In patients with severe or deteriorating respiratory status, arterial blood gases (ABGs) should be measured to more precisely quantify hypoxemia, measure PaCO2, diagnose any acid-base disorders stimulating hyperventilation, and calculate the alveolar-arterial gradient.
Patients who have no clear diagnosis after chest x-ray and ECG and are at moderate or high risk of having pulmonary embolism (from a clinical prediction rule) should undergo CT angiography or ventilation/perfusion scanning.
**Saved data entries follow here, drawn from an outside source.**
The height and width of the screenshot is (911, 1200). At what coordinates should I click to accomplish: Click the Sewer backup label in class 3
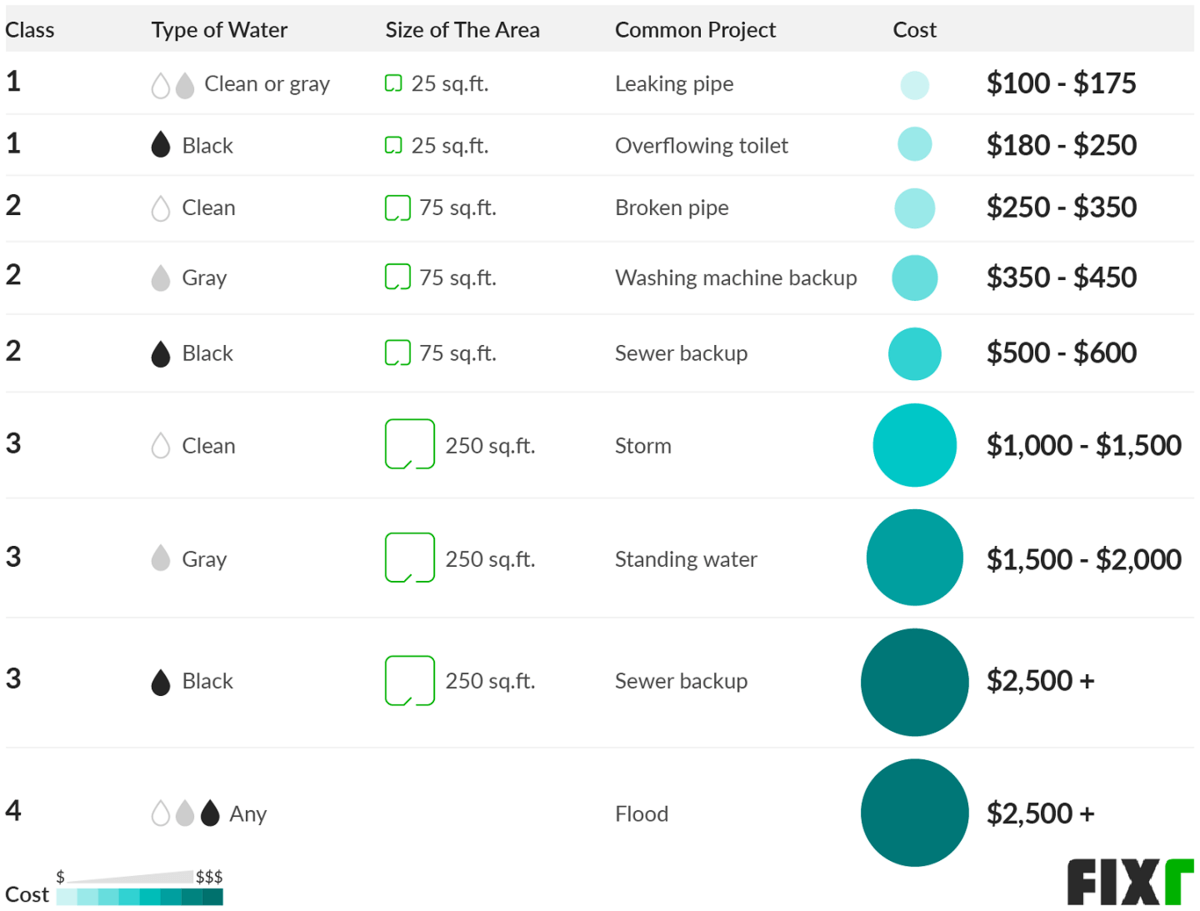[x=681, y=681]
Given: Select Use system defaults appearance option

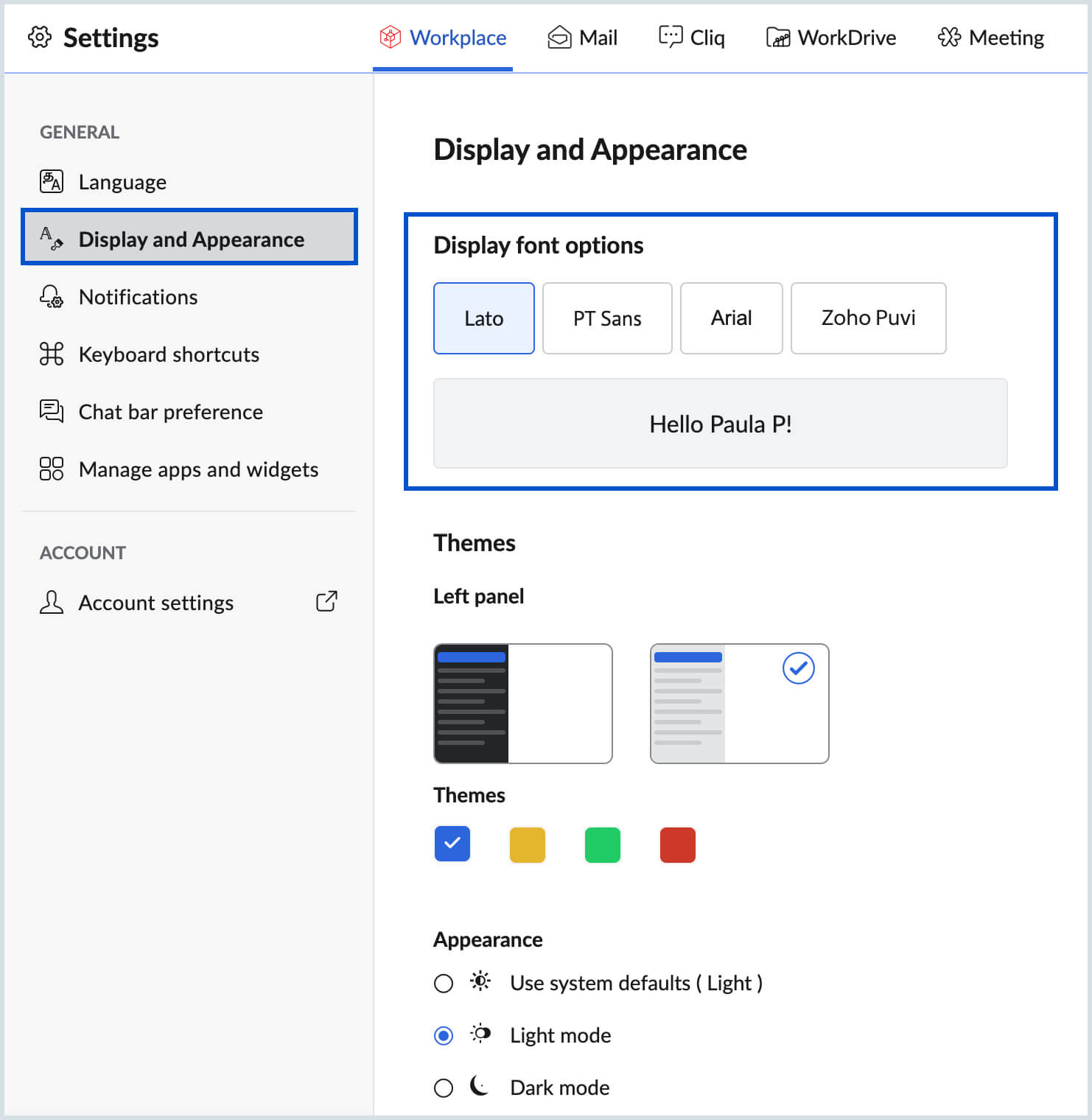Looking at the screenshot, I should pos(444,984).

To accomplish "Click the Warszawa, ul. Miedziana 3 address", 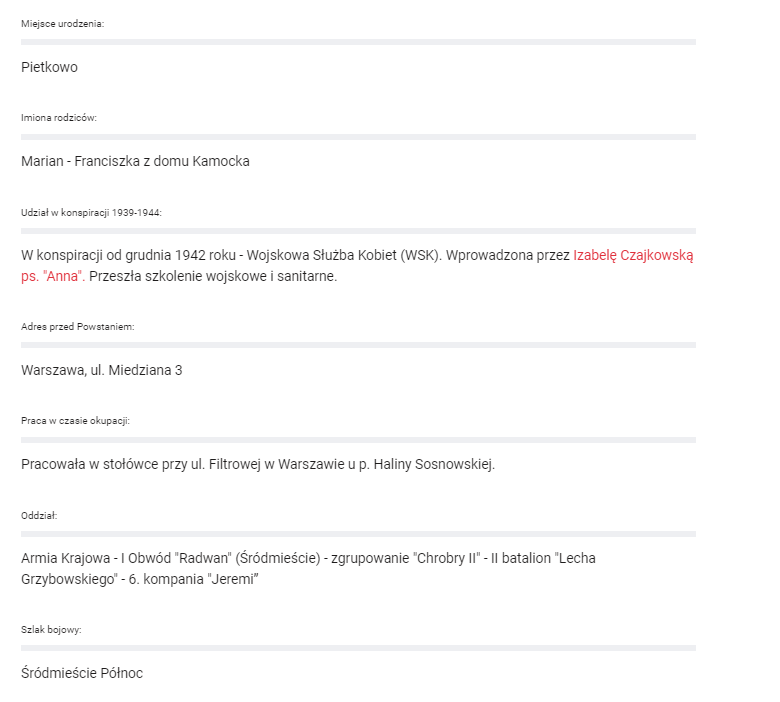I will coord(101,370).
Patients who are at low risk may have D-dimer testing (a normal D-dimer level effectively rules out pulmonary embolism in a low-risk patient).
Chronic dyspnea may warrant additional tests, such as CT, pulmonary function tests, echocardiography, and bronchoscopy.
Evaluation reference
-
1. Parshall MB, Schwartzstein RM, Adams L, et al: An Official American Thoracic Society Statement: Update on the mechanisms, assessment, and management of dyspnea. Am J Respir Crit Care Med 185:435–452, 2012.
Treatment
Treatment is correction of the underlying disorder.
Hypoxemia is treated with supplemental oxygen as needed to maintain oxygen saturation > 88% or PaO2 > 55 mm Hg (> 7.3 kPa) because levels above these thresholds provide adequate oxygen delivery to tissues. Levels below these thresholds are on the steep portion of the oxygen–hemoglobin dissociation curve, where even a small decline in arterial oxygen tension can result in a large decline in hemoglobin saturation. Oxygen saturation should be maintained at > 93% if myocardial or cerebral ischemia is a concern, although data suggest that supplemental oxygen is not beneficial in the treatment of acute myocardial infarction unless the patient has hypoxia.
Morphine 0.5 to 5 mg IV helps reduce anxiety and the discomfort of dyspnea in various conditions, including myocardial infarction, pulmonary embolism, and the dyspnea that commonly accompanies terminal illness. However, opioids can be deleterious in patients with acute airflow limitation (eg, asthma, COPD) because they suppress the ventilatory drive and can worsen respiratory acidemia.
Key Points
-
Pulse oximetry is a key component of the examination.
-
Low oxygen saturation (< 90%) indicates a serious problem, but normal saturation does not rule one out.
-
Accessory muscle use, a sudden decrease in oxygen saturation, or a decreased level of consciousness requires emergency evaluation and hospitalization.
-
Myocardial ischemia and pulmonary embolism are relatively common, but symptoms and signs can be nonspecific.
-
Exacerbation of known conditions (eg, asthma, chronic obstructive pulmonary disease, heart failure) is common, but patients may also develop new problems.